Not all companies have millionaire budgets that allow them to be in all channels and digital and offline media. But they do have the necessary information and tools at their fingertips to analyze and identify how they can achieve the maximum return on investment with a specific budget. In the last decade in the agency, while serving all kinds of clients, I realized that most companies have practically the same problems: Lack of planning , as surprising as it may seem, even large corporations suffer from it. Lack of knowledge and training in modern marketing and sales techniques. I could say that everything is summed up in those two problems and from there all the others, related to marketing and sales, are derived.
That is why I want to share with you 5 things that, as I have observed, are essential when establishing a marketing and sales plan that really generates positive results. Tips to invest your marketing budget well Calculate the CLV or Customer Lifetime Value The Customer Lifetime Value or Customer Lifetime Value is one of the metrics that is least used in companies and for phone database this reason common mistakes are made in marketing budgets and sales projections.

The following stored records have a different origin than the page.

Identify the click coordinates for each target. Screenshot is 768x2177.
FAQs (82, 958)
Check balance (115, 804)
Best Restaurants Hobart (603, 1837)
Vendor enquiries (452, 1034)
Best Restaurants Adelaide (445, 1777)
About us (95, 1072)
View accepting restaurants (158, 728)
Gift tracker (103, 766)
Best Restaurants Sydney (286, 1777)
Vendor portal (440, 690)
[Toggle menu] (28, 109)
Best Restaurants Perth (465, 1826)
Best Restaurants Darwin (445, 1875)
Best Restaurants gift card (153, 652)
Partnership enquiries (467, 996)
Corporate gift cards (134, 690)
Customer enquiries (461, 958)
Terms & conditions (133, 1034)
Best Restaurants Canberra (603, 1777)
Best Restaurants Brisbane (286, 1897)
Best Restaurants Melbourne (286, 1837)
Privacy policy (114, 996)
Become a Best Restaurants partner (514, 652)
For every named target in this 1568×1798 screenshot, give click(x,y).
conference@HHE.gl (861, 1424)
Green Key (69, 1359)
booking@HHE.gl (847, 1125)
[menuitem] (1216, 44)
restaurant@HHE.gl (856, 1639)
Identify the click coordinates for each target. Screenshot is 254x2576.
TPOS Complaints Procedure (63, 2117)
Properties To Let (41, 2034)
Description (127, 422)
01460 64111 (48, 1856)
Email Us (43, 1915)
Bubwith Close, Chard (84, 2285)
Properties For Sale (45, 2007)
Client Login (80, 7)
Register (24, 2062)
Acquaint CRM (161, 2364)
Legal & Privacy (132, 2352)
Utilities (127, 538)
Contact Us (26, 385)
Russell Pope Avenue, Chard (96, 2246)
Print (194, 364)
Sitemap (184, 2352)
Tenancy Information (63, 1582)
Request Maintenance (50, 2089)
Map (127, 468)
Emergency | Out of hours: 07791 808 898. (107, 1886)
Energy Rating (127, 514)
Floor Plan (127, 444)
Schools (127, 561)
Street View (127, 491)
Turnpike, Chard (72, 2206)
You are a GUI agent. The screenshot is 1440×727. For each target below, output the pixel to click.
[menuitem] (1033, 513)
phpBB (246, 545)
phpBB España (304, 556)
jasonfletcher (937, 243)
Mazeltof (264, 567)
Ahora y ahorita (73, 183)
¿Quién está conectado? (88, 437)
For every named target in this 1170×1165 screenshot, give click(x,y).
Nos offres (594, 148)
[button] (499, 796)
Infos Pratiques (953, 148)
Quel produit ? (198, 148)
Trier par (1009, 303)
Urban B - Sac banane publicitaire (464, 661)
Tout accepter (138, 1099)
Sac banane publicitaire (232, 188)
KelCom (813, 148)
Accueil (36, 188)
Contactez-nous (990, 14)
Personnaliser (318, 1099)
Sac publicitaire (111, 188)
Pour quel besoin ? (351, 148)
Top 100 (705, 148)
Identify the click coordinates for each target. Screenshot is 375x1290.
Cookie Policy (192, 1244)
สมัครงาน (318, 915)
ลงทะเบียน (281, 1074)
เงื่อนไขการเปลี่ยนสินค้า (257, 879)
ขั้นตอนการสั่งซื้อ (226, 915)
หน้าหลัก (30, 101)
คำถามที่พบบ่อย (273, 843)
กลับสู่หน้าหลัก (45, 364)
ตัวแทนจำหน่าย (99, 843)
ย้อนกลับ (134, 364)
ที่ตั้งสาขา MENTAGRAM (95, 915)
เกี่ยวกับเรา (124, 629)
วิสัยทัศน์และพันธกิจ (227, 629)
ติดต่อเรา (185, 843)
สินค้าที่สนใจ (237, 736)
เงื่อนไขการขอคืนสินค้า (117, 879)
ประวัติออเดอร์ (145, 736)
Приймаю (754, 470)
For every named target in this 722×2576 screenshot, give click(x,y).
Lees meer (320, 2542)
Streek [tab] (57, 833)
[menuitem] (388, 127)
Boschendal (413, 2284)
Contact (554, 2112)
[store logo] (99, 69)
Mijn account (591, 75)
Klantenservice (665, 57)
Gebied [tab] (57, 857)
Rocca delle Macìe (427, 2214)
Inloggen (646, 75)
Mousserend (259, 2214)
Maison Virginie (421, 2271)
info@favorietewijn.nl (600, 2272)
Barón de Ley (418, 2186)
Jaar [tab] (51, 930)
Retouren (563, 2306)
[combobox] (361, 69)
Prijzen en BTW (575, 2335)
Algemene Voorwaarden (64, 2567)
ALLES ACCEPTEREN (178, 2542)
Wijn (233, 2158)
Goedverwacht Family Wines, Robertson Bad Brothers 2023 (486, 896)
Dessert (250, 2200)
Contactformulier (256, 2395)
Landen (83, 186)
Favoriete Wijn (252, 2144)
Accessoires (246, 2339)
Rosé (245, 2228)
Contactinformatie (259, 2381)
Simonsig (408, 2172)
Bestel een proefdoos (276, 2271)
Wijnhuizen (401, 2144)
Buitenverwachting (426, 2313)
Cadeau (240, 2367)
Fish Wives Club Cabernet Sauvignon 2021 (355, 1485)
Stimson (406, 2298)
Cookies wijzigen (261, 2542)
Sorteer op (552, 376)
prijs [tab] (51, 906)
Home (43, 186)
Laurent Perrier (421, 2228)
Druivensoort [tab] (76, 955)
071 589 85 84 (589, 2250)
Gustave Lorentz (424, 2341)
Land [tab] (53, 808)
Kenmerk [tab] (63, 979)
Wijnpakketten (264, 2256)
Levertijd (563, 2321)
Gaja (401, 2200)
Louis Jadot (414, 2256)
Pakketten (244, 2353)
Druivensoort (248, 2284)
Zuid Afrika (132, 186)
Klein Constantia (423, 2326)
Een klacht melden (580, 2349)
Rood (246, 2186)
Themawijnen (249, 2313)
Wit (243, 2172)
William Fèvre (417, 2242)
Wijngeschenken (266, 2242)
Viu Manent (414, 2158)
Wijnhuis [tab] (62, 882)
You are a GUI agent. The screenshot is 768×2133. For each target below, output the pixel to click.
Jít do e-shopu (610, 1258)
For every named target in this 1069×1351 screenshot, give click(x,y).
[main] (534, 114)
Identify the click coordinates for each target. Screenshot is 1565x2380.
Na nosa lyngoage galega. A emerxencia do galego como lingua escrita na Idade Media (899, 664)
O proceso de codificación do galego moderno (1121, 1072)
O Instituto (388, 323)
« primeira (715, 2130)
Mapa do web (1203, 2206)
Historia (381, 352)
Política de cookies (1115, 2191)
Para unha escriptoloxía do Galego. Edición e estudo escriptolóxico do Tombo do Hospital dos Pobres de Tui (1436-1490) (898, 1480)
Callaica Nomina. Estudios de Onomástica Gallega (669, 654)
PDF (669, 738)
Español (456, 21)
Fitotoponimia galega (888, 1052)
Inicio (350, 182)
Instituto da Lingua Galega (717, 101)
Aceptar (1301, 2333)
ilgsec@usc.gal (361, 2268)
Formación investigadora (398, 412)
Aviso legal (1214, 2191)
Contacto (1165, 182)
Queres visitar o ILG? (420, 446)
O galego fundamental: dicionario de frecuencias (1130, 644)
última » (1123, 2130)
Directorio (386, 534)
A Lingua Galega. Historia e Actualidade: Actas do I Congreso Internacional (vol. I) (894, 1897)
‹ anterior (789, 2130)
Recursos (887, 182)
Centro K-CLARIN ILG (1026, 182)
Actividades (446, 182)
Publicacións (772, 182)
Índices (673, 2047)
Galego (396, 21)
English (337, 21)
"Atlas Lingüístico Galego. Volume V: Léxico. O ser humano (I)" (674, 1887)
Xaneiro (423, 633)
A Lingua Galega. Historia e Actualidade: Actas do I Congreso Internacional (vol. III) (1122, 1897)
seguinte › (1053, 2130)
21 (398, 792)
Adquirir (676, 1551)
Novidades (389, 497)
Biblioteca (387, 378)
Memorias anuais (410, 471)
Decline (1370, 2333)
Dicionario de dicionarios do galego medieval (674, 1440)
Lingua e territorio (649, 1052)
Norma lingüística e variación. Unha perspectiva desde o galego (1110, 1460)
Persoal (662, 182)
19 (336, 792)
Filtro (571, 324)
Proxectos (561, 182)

Budgets are regularly planned and approved based on the economic flow of a certain period but not on what is intended to be achieved in the next or the value that is actually being created by generating a new client. Therefore, the first step so that investment decisions make sense for your strategy and therefore for the results you will obtain, you must know how much money a new client will generate for your company, not only in their first purchase but in all the time that they spend. said customer remains a customer.
By knowing how to calculate the CLV or customer lifetime value, you will also be able to determine how much money it would be convenient to invest to generate that economic flow. In the United States and Europe, the percentage that is usually invested in marketing ranges between 12-17% of the projected value for the next cycle, while in Latin America it is much lower and can range from 5 to 10%. There are two common forms: Consider the CLV at 100% as a base. In other words, if the value that is expected to be generated during the entire next cycle is one million, the appropriate thing to do would be to invest 100,000 pesos. Consider a part of the CLV, based on a specific period. If a client usually stays as such, buying from the company for 10 years, you can take as a base the total generated by all the clients created in a specific period of time, during their first year of life as clients of your company. In this case, the recommended investment percentages remain the same, what varies is the total base on which the percentage is drawn.